Vou isolar todos os acontecimentos que a corrida proporcionou até à chegada do grupo a Vila de Biella, início da subida que conduziria os ciclistas até ao Santuário de Oropa. A 11,8 km, a corrida, devidamente lançada por elementos da Trek de Bauke Mollema (a maior desilusão da etapa visto que perdeu 1:44, resultado que talvez possa impedi-lo de vir a lutar por um lugar no pódio) devidamente secundada pela Française des Jeux de Thibault Pinot (outra das desilusões da etapa) previa um interessante espectáculo numa inclinação que tinha rampas duras de 8\9% a partir dos 7 km finais. A subida para Oropa poderia efectivamente, se fosse bem atacada por alguém, estabelecer diferenças de 20\30 segundos.

O primeiro a atacá-la, desde bem cedo, quando as rampas ainda não ultrapassavam os 4% foi Diego Rosa da Sky. Com Kyrienka a passar pela frente, a formação inglesa dava mostras de querer vencer a etapa. Aproveitando um certo desajuste de velocidade existente na cabeça do pelotão (os movistar tentaram acelerar o ritmo mas receberam imediatamente ordens para travar a marcha até aos km finais, momento em que Victor De La Parte viria a aparecer na dianteira) o gregário de luxo da formação agora comandada por Mikel Landa face à desistência de Geraint Thomas durante o dia de ontem, tentou ganhar uma vantagem que lhe permitisse acalentar o sonho de vencer a etapa.

A Movistar veio, como referi, para a frente, e Igor Anton (Dimension Data) também tentou a sua sorte. Sem o líder da montanha Omar Fraile na frente, a formação sul-africana lançou o trepador espanhol com o intuito de perceber se este poderia ganhar a etapa e os 35 pontos relativos à contagem de montanha (única do dia) que se verificava lá no alto de forma a manter a camisola azul na posse da equipa. Anton acabaria por não perecer aos esforços de Victor de La Parte. O curtinho trabalho da Movistar reduziu ao mínimo o grupo principal.
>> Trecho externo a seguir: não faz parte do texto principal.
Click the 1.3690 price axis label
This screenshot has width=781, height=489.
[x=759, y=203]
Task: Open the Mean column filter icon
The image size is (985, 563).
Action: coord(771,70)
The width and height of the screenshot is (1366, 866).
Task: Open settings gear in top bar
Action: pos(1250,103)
Para os leitores terem uma noção, o 9º Andrey Amador (Movistar) já não estava no grupo. Bauke Mollema passou por dificuldades e acabou por descolar. Na cauda do grupo, Bob Jungels (Quickstep) ia suportando a custo o ritmo imposto. Tom Dumoulin também parecia indicar algumas dificuldades. Na frente, Steven Kruijswijk (Lotto-Jumbo) dava algumas mostras de estar a passar bem na montanha pela primeira vez na 100ª edição da prova.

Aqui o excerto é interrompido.